Apenas 15 segundos para ver cómo la historia forjada con el sudor y la sangre de no pocos trabajadores se venía abajo para dejar entre sus restos 8.000 toneladas de acero. Fue como un soplido formidable, acompañado por un trueno, como la traca final que pone fin a una jornada de fuegos artificiales.
Paso a paso, día a día, la épica de la minería leonesa se consume entre voladoras, la espera al último juicio por la muerte de trabajadores en el interior del tajo o el anuncio de proyectos que sobre el papel, y solo sobre el papel, deberían dar futuro a las gentes de estas tierras ahora olvidadas, desconsoladas, abandonadas y casi humilladas.
Y no fue ayer, desde 2019 se mantiene abierto un proceso de desmantelamientos de centrales térmicas que tendrá en el corto plazo su continuidad en la de La Robla, otro icono de los tiempos en los que los hombres metían su nariz hasta el fondo de la tierra para extraer un mineral que en no pocas ocasiones les arrebataba el corazón y el aliento.

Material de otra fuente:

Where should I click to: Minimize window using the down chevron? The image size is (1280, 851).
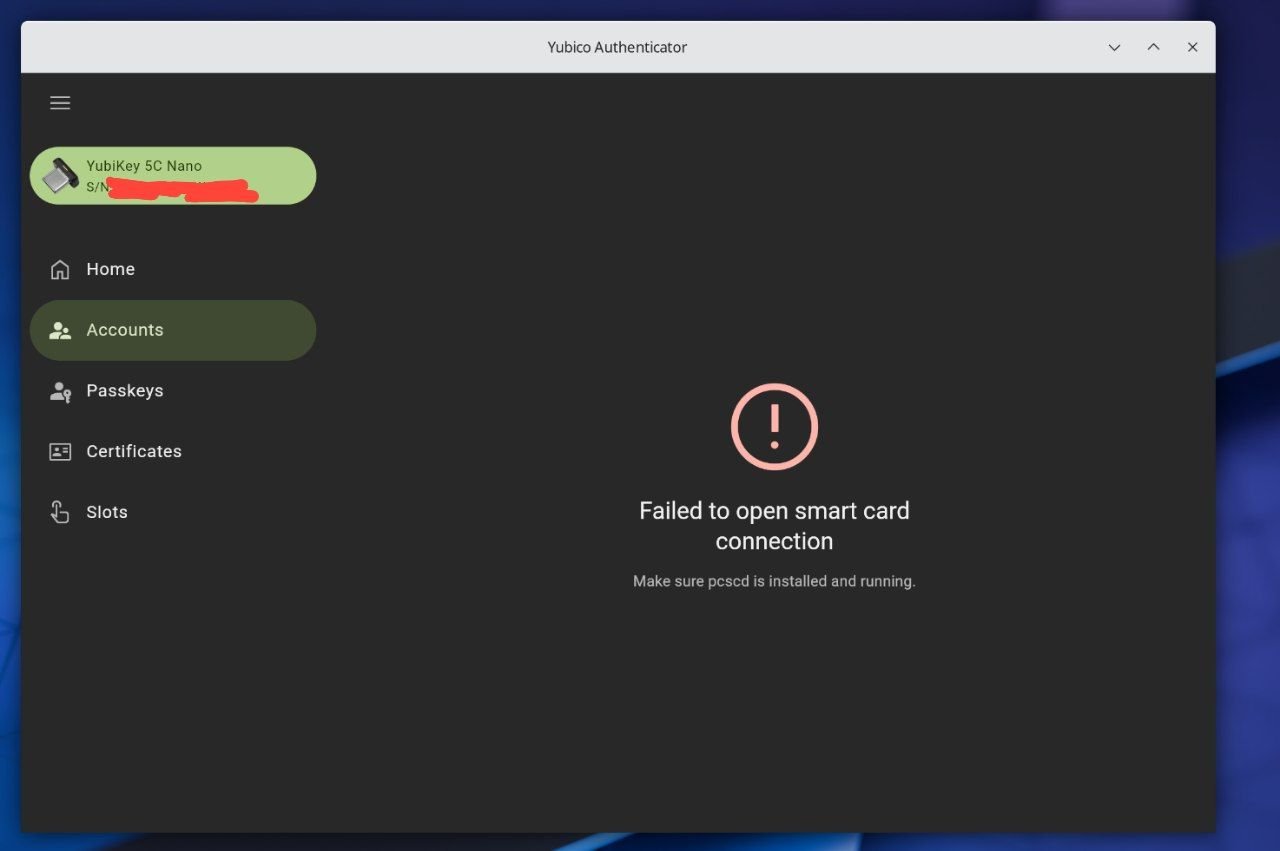coord(1114,48)
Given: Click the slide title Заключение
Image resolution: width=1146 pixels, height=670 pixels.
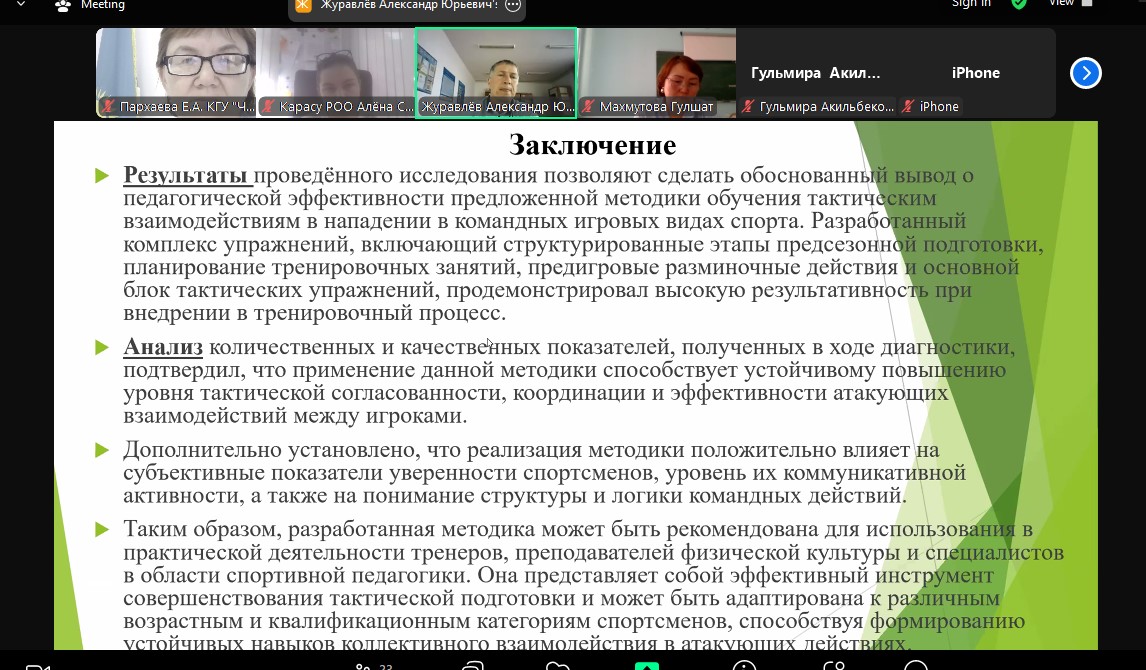Looking at the screenshot, I should coord(592,145).
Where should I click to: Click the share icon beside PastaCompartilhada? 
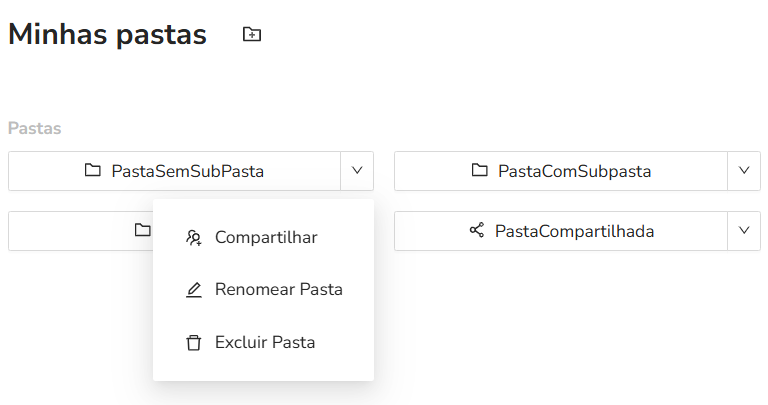[476, 231]
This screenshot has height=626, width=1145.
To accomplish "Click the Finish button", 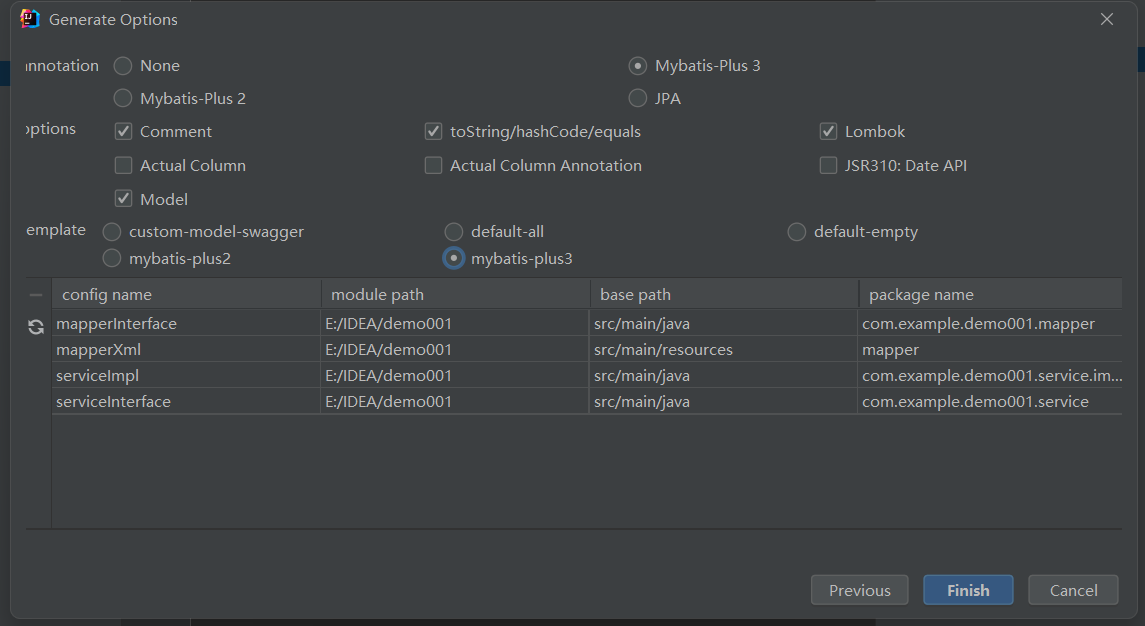I will click(967, 590).
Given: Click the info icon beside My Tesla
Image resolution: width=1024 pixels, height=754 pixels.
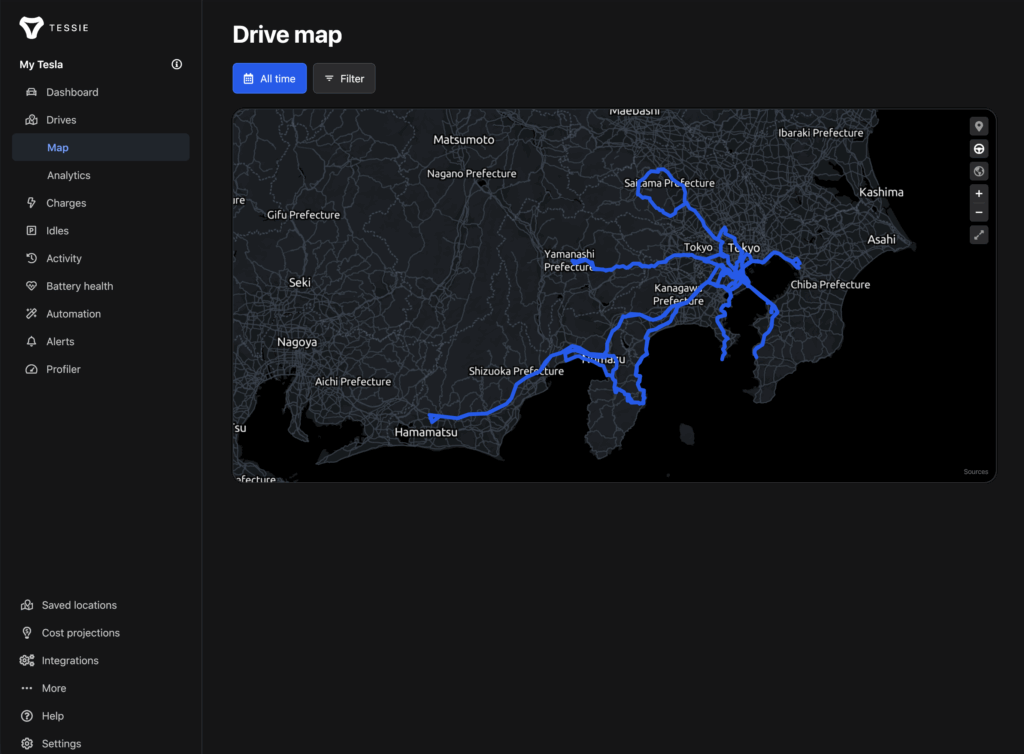Looking at the screenshot, I should point(177,65).
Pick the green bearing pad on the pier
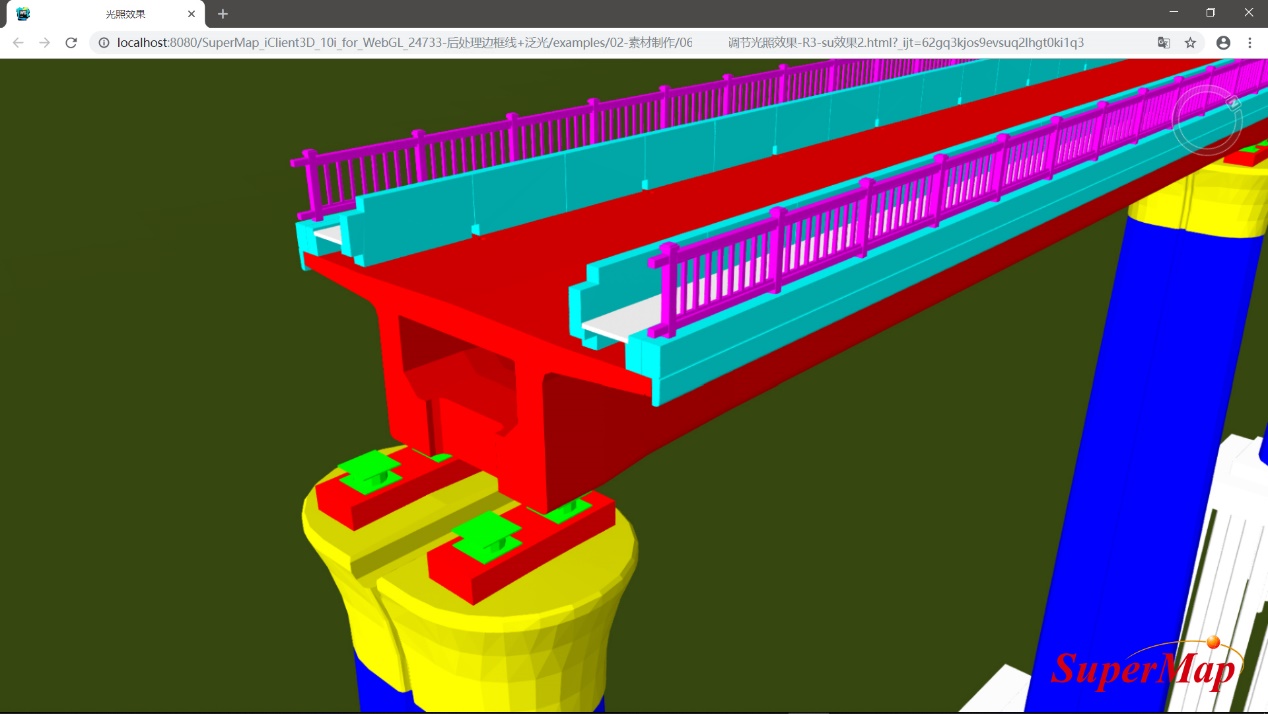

Las eléctricas, ahora, van despejando el paisaje que en su día robaron para levantar enormes moles de hormigón acompañado de hierro fundido, espectaculares estructuras que se levantaban hacia el cielo al mismo tiempo que engullían millones de toneladas de carbón que ardía mientras las chimeneas resoplaban hacia el cielo.
Aquel paisaje, para algunos gris y plomizo, para otros un ejemplo de esfuerzo y lucha contra los elementos, solo se puede recordar hoy en los libros de historia, en la memoria de los héroes de la mina o en las pinturas que adornan algunas calles abandonadas de pueblos que no hace tanto despertaban con una enorme algarabía.
Escenarios del pasado, dice, tan contaminantes, insiste, que acabar con ellos era un crimen necesario y casi justificado.
Sin carbón, sin chimeneas resoplando hacia el cielo, sin hombres-topo que se colaran bajo la tierra para regresar con las manos y el rostro pintados por la carbonilla, la provincia de León solo ha hecho que cambiar su perfil y se ha pintado la cara de otro color.
Ahora ya nadie muerde la provincia para abrir explotaciones mineras a cielo abierto, pero los campos leoneses solo han dejado a un lado las orugas para abrazar otros paisajes no se sabe bien si igualmente contaminantes.
Hoy los parques solares 'se comen' la provincia y su superficie ya equivale en la actualidad a 10.600 campos de fútbol que se dedicarán entre 25 y 30 años a la producción de energía ¿verde?
En la última semana se aprobaron 'plantar' otras 792 hectáreas con placas solares y sumado a las 4.549 hectáreas se alcanzan los 32 macroparques fotovoltaicos con una superficie de 5.341 hectáreas.
Y no están solos. «Mire vuestra merced –le dijo Sancho a Don Quijote en la épica obra de Miguel de Cervantes– que aquellos que allí se parecen no son gigantes, sino molinos de viento, y lo que en ellos parecen brazos son las aspas, que, volteadas del viento, hacen andar la piedra del molino».
Así eran, pero ahora han crecido como setas. León, que fue tierra de mineros, es hoy casero de parques solares y molinos de viento. 299 'decoran en la actualidad' la superficie de la provincia, y los nuevos planes amenazan con elevar su número hasta los 350.
Es el precio, se supone, de una energía que no contamina… O que quizá contamina mucho más, pero lo hace entre el silencio y la complicidad.